Lauren Cormier knows that it's important to teach your children lessons that they can carry with them for the rest of their lives — and looking at the glass half-full is an important one. But sometimes practicing what they preach is a challenge for parents, and Cormier learned the key to starting each day on a positive note from an unlikely source: her 9-year-old son.
She shared her son's daily routine to her Facebook page, Oh, Honestly, so other families could give it a try:
Last week my nine-year-old told me about a new habit he's starting to form. It's something so simple, yet has the potential to profoundly change his life. Every morning he thinks of one or two things he's looking forward to that day. Little things like having gym class or getting pizza for lunch.

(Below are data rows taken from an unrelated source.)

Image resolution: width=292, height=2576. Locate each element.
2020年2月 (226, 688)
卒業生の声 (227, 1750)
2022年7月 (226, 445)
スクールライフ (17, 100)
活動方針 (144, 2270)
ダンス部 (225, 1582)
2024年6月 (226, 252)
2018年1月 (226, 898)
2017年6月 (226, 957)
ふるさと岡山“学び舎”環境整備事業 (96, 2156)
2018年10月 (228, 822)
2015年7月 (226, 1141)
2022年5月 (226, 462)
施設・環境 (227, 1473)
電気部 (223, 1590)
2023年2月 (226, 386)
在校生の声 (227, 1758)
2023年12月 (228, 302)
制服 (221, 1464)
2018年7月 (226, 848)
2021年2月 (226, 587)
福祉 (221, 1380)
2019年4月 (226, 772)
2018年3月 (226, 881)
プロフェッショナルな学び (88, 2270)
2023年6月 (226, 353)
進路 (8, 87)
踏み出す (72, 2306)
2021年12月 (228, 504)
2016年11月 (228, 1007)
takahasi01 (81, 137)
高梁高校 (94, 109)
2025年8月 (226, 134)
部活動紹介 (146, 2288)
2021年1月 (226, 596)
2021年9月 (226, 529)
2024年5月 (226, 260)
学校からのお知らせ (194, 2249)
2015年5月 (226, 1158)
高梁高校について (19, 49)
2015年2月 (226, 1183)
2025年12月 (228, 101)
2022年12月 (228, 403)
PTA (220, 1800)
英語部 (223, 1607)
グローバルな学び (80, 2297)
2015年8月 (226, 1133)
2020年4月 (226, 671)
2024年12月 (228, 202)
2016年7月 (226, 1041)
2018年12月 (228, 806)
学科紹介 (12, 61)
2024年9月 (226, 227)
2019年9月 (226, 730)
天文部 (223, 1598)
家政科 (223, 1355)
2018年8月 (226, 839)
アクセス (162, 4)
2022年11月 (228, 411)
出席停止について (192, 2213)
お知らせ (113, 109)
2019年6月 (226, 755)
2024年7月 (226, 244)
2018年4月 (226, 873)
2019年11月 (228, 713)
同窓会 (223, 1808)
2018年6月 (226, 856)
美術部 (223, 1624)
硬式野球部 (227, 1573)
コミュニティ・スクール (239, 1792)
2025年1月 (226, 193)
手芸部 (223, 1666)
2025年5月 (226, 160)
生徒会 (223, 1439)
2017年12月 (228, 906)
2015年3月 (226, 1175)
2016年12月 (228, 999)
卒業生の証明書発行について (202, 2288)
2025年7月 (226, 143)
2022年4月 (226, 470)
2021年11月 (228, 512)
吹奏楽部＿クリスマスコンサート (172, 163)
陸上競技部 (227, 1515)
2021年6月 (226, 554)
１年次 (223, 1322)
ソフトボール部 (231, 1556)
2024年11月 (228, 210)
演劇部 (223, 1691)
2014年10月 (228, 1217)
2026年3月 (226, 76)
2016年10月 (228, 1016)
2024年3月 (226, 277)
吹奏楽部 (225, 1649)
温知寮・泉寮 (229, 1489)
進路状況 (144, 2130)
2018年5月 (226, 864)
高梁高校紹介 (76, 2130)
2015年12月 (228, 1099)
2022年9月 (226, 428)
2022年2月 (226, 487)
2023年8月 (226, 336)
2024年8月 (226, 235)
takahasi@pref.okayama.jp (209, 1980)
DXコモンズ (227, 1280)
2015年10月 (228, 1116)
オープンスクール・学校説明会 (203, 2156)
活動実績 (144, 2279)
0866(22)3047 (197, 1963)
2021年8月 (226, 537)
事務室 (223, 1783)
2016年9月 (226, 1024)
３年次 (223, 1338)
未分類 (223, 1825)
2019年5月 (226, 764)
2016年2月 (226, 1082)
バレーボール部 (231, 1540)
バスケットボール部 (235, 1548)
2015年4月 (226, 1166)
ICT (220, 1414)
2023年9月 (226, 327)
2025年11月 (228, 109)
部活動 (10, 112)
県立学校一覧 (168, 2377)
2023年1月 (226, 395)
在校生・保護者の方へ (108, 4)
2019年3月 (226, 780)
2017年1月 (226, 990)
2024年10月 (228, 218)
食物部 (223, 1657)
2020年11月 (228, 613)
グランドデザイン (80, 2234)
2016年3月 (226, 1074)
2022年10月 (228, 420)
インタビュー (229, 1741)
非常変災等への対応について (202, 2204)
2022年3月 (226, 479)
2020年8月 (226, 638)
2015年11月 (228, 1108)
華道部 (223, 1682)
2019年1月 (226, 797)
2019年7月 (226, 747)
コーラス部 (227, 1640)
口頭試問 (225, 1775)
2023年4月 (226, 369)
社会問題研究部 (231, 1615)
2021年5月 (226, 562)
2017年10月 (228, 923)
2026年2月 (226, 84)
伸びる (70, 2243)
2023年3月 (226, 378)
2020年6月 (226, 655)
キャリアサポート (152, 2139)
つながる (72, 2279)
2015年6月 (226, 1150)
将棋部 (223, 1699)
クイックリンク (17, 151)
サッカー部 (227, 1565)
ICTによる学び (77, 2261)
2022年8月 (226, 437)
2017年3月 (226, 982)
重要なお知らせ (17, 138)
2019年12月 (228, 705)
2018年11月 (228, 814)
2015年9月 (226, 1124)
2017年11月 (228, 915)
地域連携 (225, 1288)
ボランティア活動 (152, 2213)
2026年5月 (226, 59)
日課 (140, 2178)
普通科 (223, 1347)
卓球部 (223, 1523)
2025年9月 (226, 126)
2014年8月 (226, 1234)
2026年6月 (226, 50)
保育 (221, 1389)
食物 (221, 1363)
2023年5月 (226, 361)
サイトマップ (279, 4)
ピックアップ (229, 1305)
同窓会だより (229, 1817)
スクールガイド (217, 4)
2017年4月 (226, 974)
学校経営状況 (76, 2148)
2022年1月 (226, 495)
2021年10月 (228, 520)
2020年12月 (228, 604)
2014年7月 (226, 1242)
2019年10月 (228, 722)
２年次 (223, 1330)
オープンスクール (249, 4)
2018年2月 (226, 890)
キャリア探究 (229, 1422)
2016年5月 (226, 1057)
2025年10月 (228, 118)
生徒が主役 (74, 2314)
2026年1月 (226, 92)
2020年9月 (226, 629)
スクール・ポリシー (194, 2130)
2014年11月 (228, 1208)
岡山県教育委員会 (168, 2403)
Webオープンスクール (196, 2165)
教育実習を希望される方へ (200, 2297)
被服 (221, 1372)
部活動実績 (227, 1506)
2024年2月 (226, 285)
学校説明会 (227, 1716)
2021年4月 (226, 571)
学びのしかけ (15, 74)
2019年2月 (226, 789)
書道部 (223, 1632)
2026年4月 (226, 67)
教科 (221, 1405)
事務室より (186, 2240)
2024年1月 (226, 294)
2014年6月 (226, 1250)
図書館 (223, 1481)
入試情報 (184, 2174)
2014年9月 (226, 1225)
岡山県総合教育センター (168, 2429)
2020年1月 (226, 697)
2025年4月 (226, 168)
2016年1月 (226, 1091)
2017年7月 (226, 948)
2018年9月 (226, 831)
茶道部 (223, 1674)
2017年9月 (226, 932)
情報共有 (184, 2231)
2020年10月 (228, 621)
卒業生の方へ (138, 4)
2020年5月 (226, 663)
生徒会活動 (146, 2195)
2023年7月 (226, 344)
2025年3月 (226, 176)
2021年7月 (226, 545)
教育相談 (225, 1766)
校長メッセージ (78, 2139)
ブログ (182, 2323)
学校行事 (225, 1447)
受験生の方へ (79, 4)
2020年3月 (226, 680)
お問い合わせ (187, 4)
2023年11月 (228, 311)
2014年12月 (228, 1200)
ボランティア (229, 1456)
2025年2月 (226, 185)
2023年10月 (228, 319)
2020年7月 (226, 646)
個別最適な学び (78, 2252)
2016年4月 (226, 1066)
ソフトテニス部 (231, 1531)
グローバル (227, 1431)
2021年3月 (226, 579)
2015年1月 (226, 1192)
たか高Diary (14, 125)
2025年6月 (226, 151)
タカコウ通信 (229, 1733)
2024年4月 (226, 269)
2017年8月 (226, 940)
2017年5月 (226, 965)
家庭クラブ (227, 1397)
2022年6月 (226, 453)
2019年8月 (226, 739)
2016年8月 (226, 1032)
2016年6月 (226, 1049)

In effect, he's training his mind to focus on the positive, which in turn, improves his entire attitude and outlook.
Cormier put her son's method to the test one morning, and the result highlights the difference between a child's way of thinking and how the adult mind works.

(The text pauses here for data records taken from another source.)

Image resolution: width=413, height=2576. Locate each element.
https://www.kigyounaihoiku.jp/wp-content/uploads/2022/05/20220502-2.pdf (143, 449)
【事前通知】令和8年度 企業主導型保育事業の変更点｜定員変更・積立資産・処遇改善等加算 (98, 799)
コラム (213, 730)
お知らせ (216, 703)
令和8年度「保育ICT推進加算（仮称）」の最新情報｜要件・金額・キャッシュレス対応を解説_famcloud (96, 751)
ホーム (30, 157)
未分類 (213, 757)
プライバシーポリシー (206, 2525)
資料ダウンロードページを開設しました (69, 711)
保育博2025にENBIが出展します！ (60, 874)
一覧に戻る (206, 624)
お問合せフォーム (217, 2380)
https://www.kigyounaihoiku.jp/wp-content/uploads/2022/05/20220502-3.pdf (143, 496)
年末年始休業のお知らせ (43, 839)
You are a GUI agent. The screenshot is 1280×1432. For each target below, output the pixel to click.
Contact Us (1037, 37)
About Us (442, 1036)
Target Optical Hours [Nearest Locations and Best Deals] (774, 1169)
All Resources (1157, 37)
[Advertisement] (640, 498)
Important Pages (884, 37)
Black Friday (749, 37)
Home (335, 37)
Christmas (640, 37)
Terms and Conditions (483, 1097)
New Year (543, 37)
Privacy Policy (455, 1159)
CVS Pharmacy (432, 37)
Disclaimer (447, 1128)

"This morning as we drove to school, I decided to extend his idea to the rest of us. I asked each of the kids to tell me one thing they were looking forward to today," she wrote. "After each of us had a turn, I thought about all the things they might not be looking forward to, but I didn't want to ruin what we had just done."
That's exactly when the mama discovered another helpful trick:
"Then I realized I could re-frame the negative. Instead of asking the kids to tell me something they weren't looking forward to, I asked them to tell me what I could pray about for them today. I explained that I spend my drive home praying for each of their days and that I'd love to be specific in my prayers," she said.
Cormier also reminded parents that starting the day in a positive mindset can have a long-term effect. "Our attitudes will make or break our day, week, month, year, LIFE. And although I believe that some people are naturally inclined to a sunnier outlook than others, I also believe that we can train ourselves to focus on the positive instead of the negative."